• **EXTRAIT DU TEXTE**
====

Survivante d'un cancer du sein diagnostiqué à 32 ans au Nigeria, elle brise aujourd'hui le silence que la maladie impose encore à des milliers de patientes. « On m'a dit de garder mon diagnostic privé, mais je suis déterminée à montrer la réalité du cancer du sein et à refuser la stigmatisation qui empêche les femmes de se faire soigner », confie-t-elle au Guardian.
La salle d'attente, en 2017
Il est tard dans une clinique nigériane. Gloria, 32 ans, trois enfants, vient de décrocher son diplôme universitaire. Le médecin lui tourne le dos, occupé à scruter un flacon de prélèvement. Puis il lance, sans même se retourner: « M adam, this looks like breast cancer, and if it is, we will chop off your breast. »
Tout s'arrête. Elle pense à ses enfants, aux nuits passées à la bibliothèque de l'université, à ce futur qu'elle s'était dessiné. Sept jours plus tard, la biopsie confirme: il faudra une mastectomie. Sa mère veut faire annuler l'opération, persuadée qu'un guérisseur peut la sauver. Ses amies l'entraînent dans les églises — la foi suffirait, disent-elles. Gloria cède d'abord à la panique: elle refuse la chimiothérapie, se tourne vers les « wonder foods » — concombre, corossol, épices, racines. Seize mois après la mastectomie, le cancer récidive. Une tante qui se disait guérie par les simples meurt. D'autres parentes, du côté maternel, sont parties avant elle, dans le même silence.
Quand la honte pèse plus lourd que la tumeur
Le ministère nigérian de la Santé, cité par le Guardian, recense environ 127 000 nouveaux cas de cancer chaque année, pour près de 80 000 décès. Le cancer du sein représente environ 23 % des cancers féminins au Nigeria — et le pays affiche, selon ces données, le taux de mortalité par cancer du sein le plus élevé d'Afrique.

====

• **DONNÉES FOURNIES**

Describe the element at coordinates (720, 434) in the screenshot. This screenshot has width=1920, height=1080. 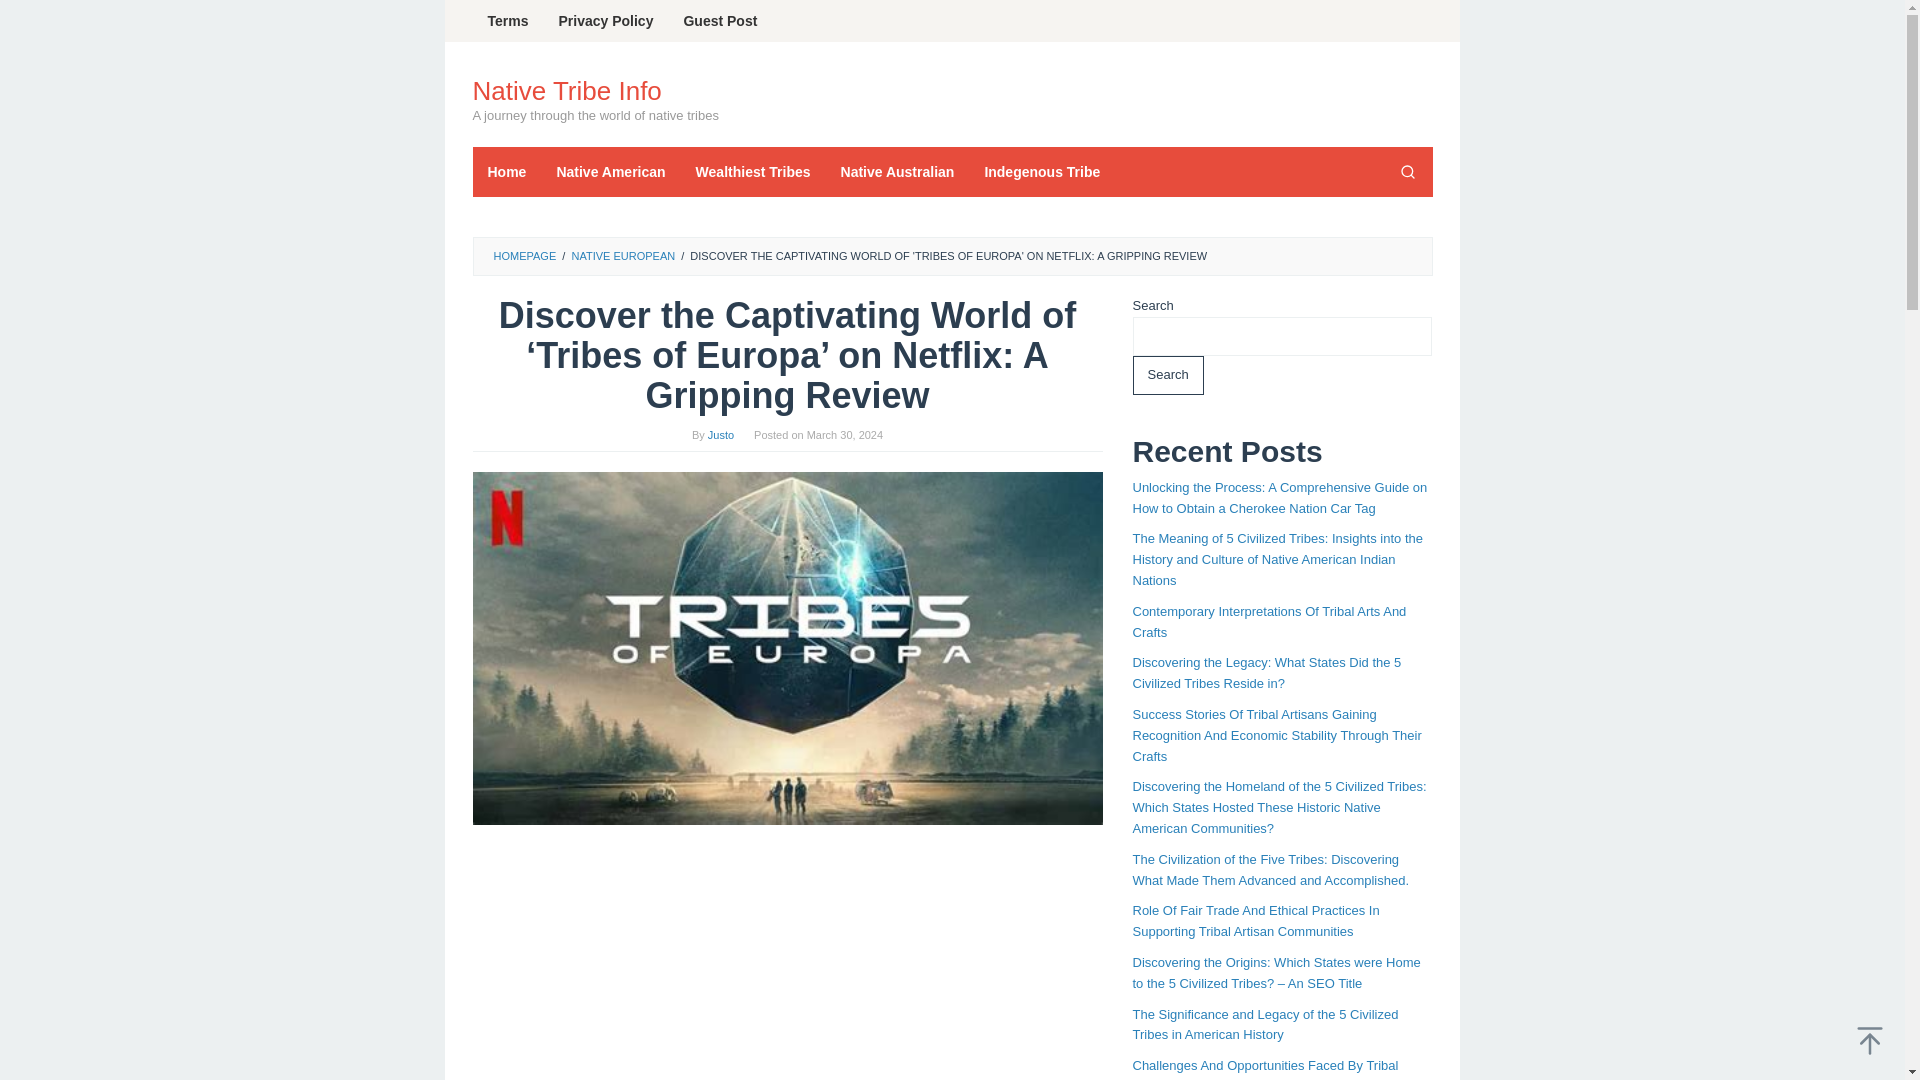
I see `Permalink to: Justo` at that location.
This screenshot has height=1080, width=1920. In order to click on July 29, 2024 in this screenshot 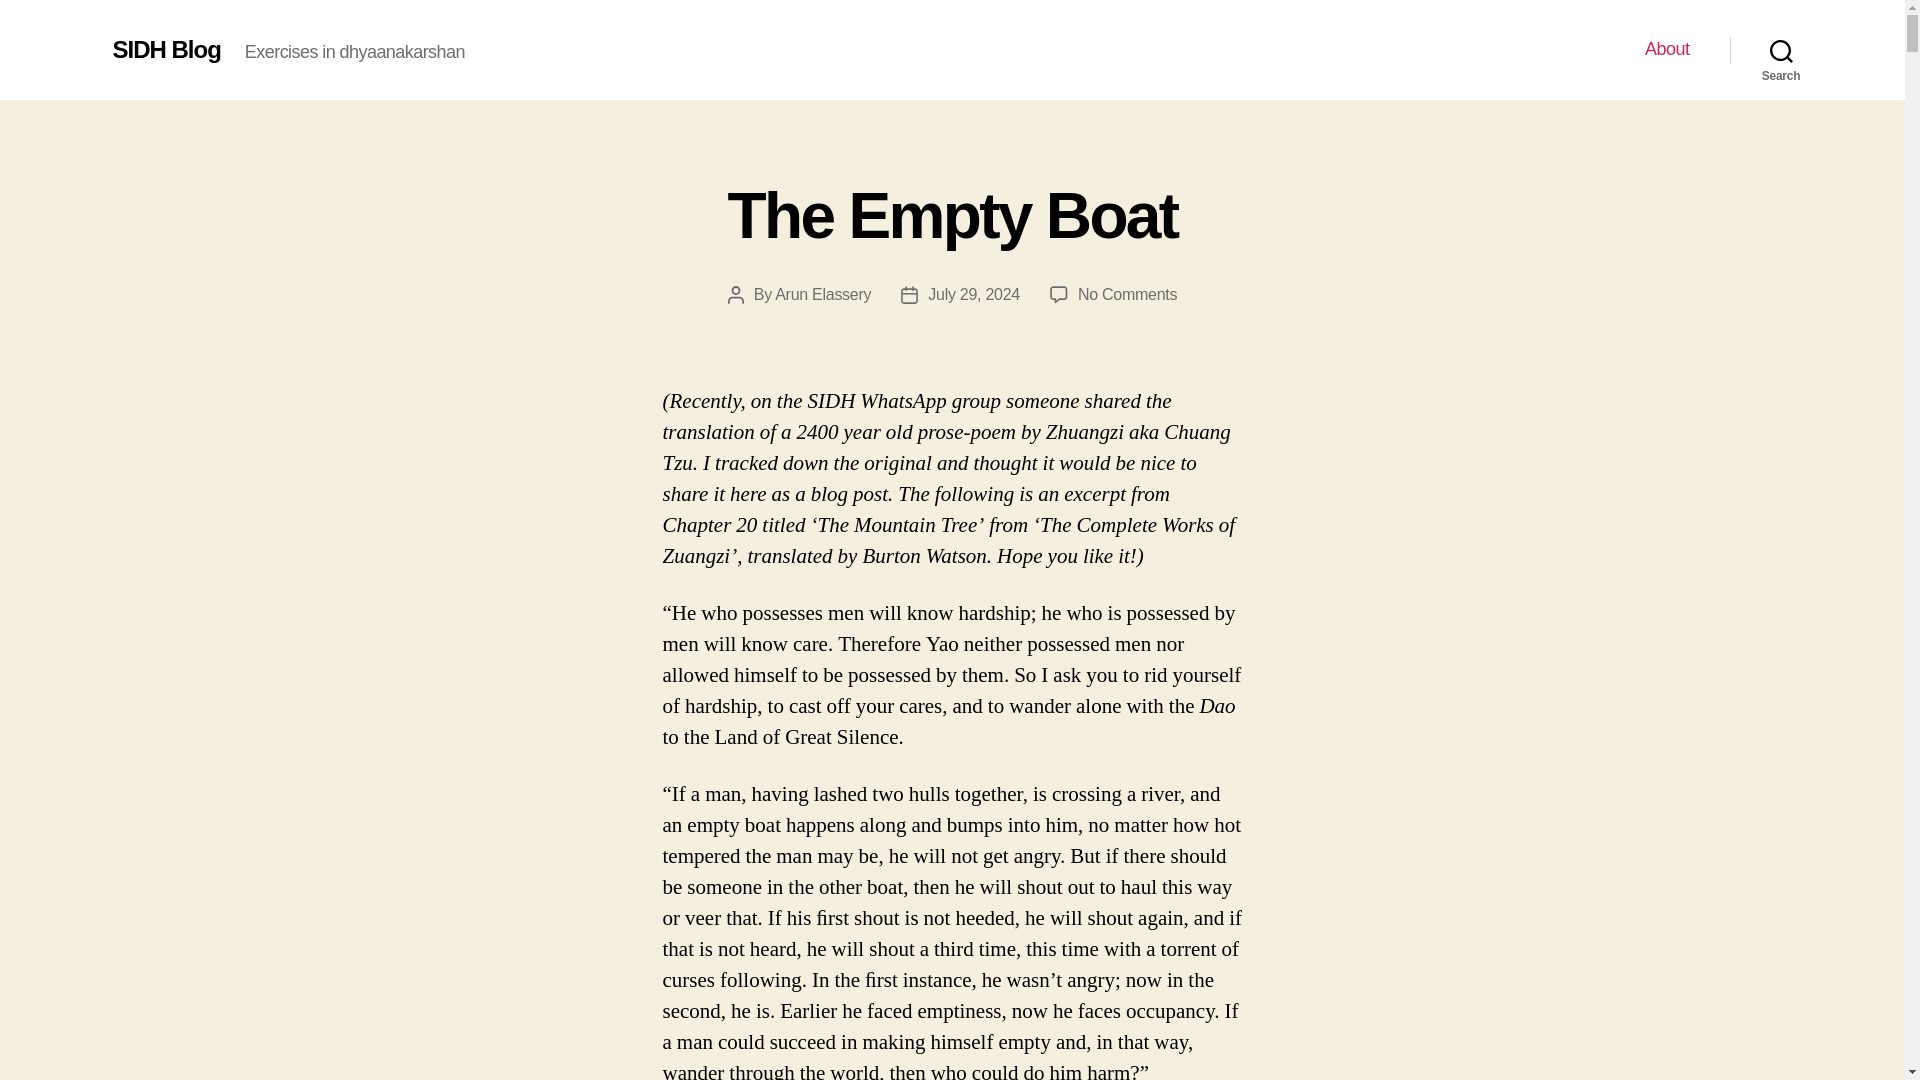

====

• **CONSIGNE**
Réécrivez sous forme de liste le paragraphe de l'extrait qui commence par « Tout s'arrête », en gardant ses faits principaux.

• **CORRIGÉ**
- Gloria pense à ses enfants, à ses nuits d'étude à la bibliothèque et à l'avenir qu'elle avait prévu.
- Sept jours plus tard, la biopsie confirme qu'une mastectomie est nécessaire.
- Sa mère veut faire annuler l'opération : elle croit qu'un guérisseur peut la sauver.
- Ses amies l'emmènent dans des églises, convaincues que la foi suffira.
- Prise de panique, Gloria refuse la chimiothérapie et se tourne vers les « wonder foods » (concombre, corossol, épices, racines).
- Le cancer récidive seize mois après la mastectomie.
- Une tante qui se disait guérie par les plantes meurt.
- D'autres parentes du côté maternel sont mortes avant elle, dans le même silence.